# Added to the rat collection



## coyotejon (Feb 4, 2010)

Can't pass up these 10 dollar rats guys! Had to go throw a few traps out this weekend to add to the other rats in the freezer, I didn't want them to get lonely!

















Picked up seven more yesterday but forgot to take a pic. Hoping to get on a few more later this week.


----------



## hassell (Feb 9, 2010)

Congrats. on the rats, fill up the freezer.


----------



## Gknoettgen (Dec 7, 2012)

Nice job. Looks like u will have a full freezer in no time


----------



## youngdon (Mar 10, 2010)

Those look like somebody shaved Itzdirty !

http://www.predatortalk.com/topic/16317-weekend-contest/


----------



## jswift (Dec 24, 2012)

Great job! Not that I am superstitious but I think you may need one more........


----------



## 220swift (Mar 2, 2011)

nice work coyotejon, rats are a good bet this years, helps offset the gas money...... :thumbsup:


----------



## Ruger (Jan 22, 2011)

Way to go!


----------



## azpredatorhunter (Jul 24, 2012)

Sweet that's another $200+... I thought I was doing good @ $8.75 back in the early 80's... I have heard they were going for $10-$19 this year...$19 for the black ones...


----------



## prairiewolf (Feb 19, 2012)

Congrats on the rats !


----------



## SWAMPBUCK10PT (Apr 5, 2010)

Task a => Can you rewrite all of the records below in full, requests included, adjusting every coordinate in the answers by -16?

Listed records =>
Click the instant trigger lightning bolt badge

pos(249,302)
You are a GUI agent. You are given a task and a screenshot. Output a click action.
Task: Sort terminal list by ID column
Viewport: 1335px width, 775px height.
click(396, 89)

Task b => Print the part of the rat-trapping thread from "## azpredatorhunter (Jul" up to and including "(Feb 19, 2012)".

Answer a =>
Click the instant trigger lightning bolt badge

pos(233,286)
You are a GUI agent. You are given a task and a screenshot. Output a click action.
Task: Sort terminal list by ID column
Viewport: 1335px width, 775px height.
click(380, 73)

Answer b =>
## azpredatorhunter (Jul 24, 2012)

Sweet that's another $200+... I thought I was doing good @ $8.75 back in the early 80's... I have heard they were going for $10-$19 this year...$19 for the black ones...


----------



## prairiewolf (Feb 19, 2012)